Monday, June 22, 2020

Against the Condescending Attitude in Academic Approaches

Personal accounts and experiences are a valuable addition to the serious, complex and complicated academic researches in human sciences. I deeply valuate both of them because it balances the mind and offer information that creates a full picture of a specific situation or mentality pattern. One without the other guarantee in most cases a misrepresetantion.
I am thinking right now to the recent academic and media takes on racism and white privilege in general. My area of study has to do mostly with ethnic minorities but the research tools used in the case of ethnic minorities can be sometimes used as well for the research in other sub-domains, such as gender and race approaches. 
I will talk less right now about race or my ethnic minorities studies. I want to share only some experiences regarding a certain condescending attitude that I´ve noticed myself among white, privileged, educated intellectuals - some of them academics, in a completely different context.
As a child, I grew up in a relatively privileged family. Although not always enjoying a top political appreciation, I belonged to a family that counted for at least three generation people with high-education, a high profesional mobility and urban background. High-education, that was intensively encouraged to acquire and was, actually, since now, a normal pathway for me and my siblings, was a guarantee against the ever changing political occurences. No matter what happens, you have a profesional qualification that will guarantee employment. Bonus: if you really want to be beyond good and evil, you gather as many qualifications as possible therefore your intelligence will be always praised, no matter what happens outside, in the world of decision makers. A theory that was at a great extent proved by my family members personal and professional journey. No matter how hard the dictatorship was at work in my country of origin, my uncles and mother were always needed for involvement in different scientific projects. No matter the country we landed for a long or short term, the knowledge of multiple languages, academic achievements and scholarhips always guaranteed a place among other intellectual peers.

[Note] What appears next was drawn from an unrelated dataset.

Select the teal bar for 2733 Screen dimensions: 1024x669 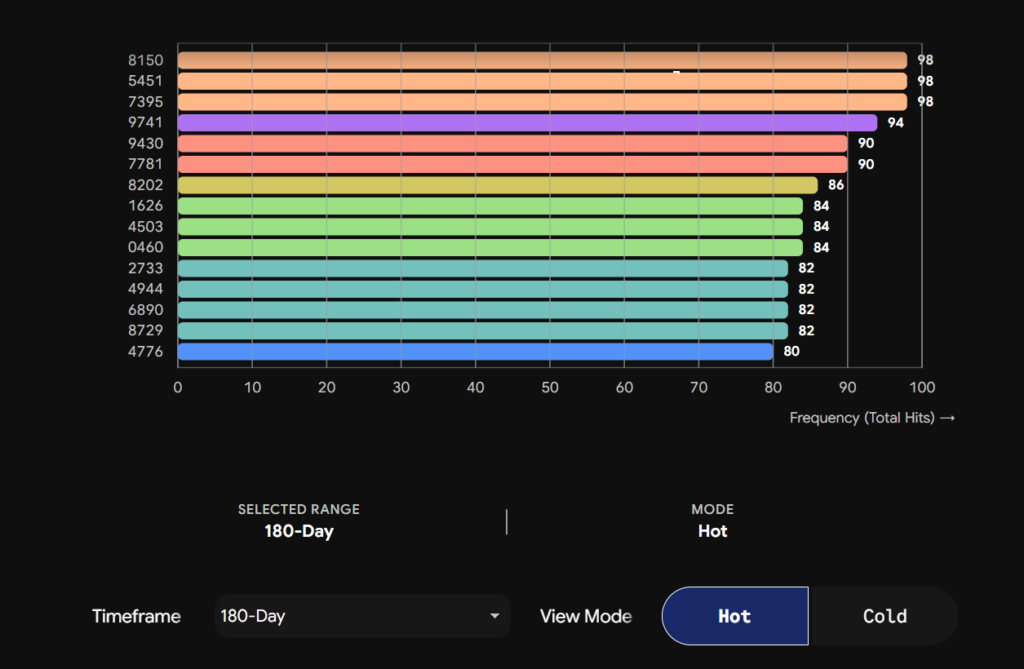point(483,269)
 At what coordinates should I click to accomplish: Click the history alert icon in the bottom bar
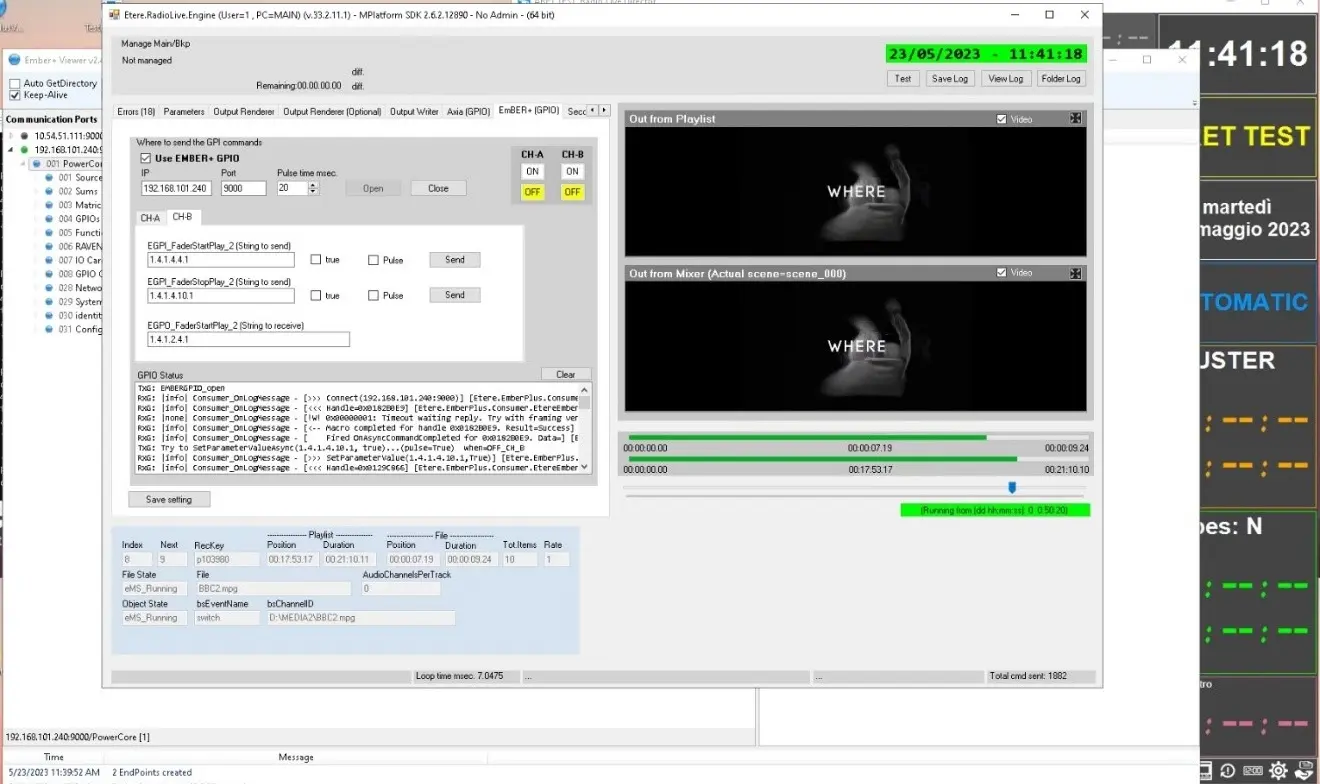[x=1227, y=771]
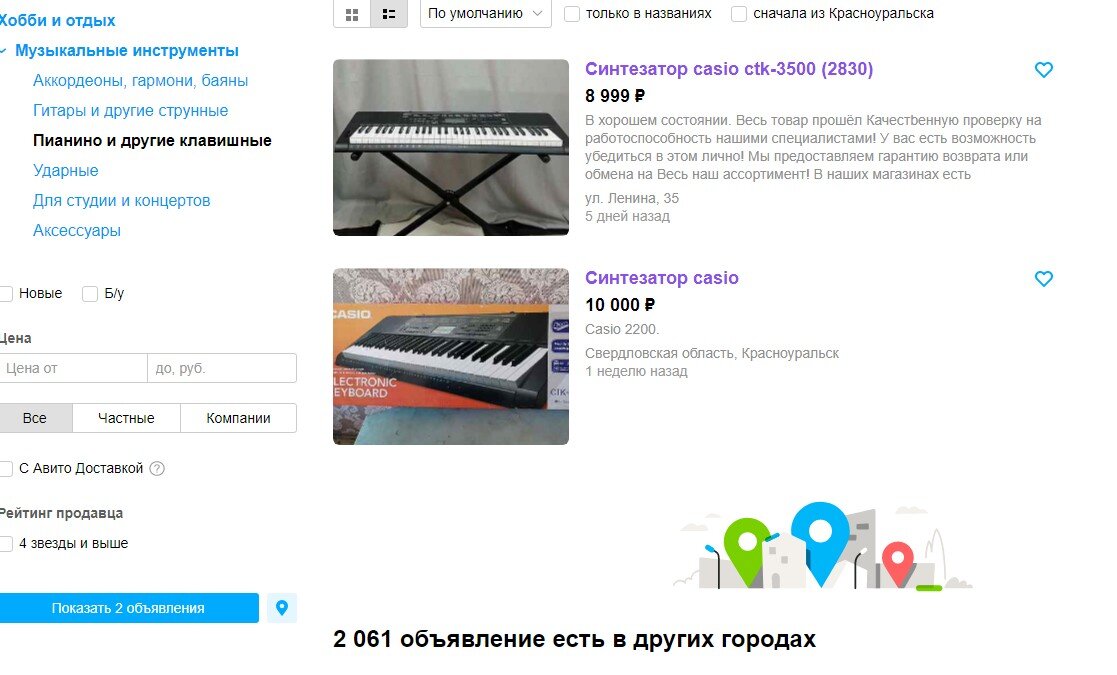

On the other side, in relationship with the other professional and social groups, we knew our place so well that although some of my family members where genuinely sharing a very socialist/communist political belief, the ways in which those beliefs were put into practice ended up in a very condescending, kitsch-eque way. For instance, of course, we acknowledged the existence of illiterate members of the society, and we are keen to help on a voluntary basis to upgrade their level of knowledge, even teaching them an extra foreign language once their literacy was improving. But those people will always be those whom we helped to get out of illiteracy. Those people, no matter how far they will get, they will always remember based on their social class. Which was very unfair because, if communism did a lot of bad things the fact that it offered free education to everyone was one of the most important successes. 
In fact, we never mixed with those proletarians. They were our ´bon sauvages´ that we cultivate, but we don´t share bread with. The experience acquired through the contact with the masses was purely experimental and exhibitionists. We were curious to have a look at the way in which those people live and think, but at the end of the day we are happy to be home in our educated homes. 
I had later the same experience when I was doing some research about Roma minorities in the Balkans. NGOs and institutions provided with a generous budget were inviting journalists and academics active in the field of ethnic minorities to visit the villages of Roma. They were taking pictures, cautiously entering the mud huts where those people were living, were rolling their eyes looking at the children playing in the dirt together with various domestic animals. After one or two days or just a couple of hours spent in the midst of those people they were back to their clean offices, writing an academic report or some news and think nostalgically about those poor Roma and their poor destiny. 
Practically speaking, no matter the attitude of the actors, the fact that people wrote sympathetically about those poor Roma or the illiterate people were taught to read and write were obvious gains. However, on the long term, the class/caste system was strengthned and further reproduced. Some of my relatives genuinely believed that a fair social system is needed and an equal access to education no matter the social background is normal, but they also accepted to hire other people to do for them the manual work and housework that was considered low level for people with an education or refused to accept as full members of the family people from a lower educational status. 
Returning to the current state of the art in race and gender studies, I see some similarities. There is an open discussion right now about the white feminism and the fact that does not properly include and consider the needs of the POC women. In terms of racism studies, often the system is regulated by white researches that although are well intended it might not take into consideration the genuine list of priorities and problems that affect POC on a daily basis. 
From the academic perspective, inclusion of more POC and people with a background relevant for the problem is very important for a balanced, realistic perspective. In a perfect academic world, the gender, social background and race are irrelevant, as what matters for academic progress is the quality of the studies and complex approach of a specific topic. Academic diversity in human sciences is very important as for now, because it adds to the theoretical background personal approaches and testimonies that might lead to the a critical take of the privileges. One cannot change his or her family but a progressive critical approach can help to acknowledge that you are not alone and not special or that you have a mission to avoid taking your privileges for granted. The permanent critical and self-critical analysis helps to avoid perpetrating this attitude.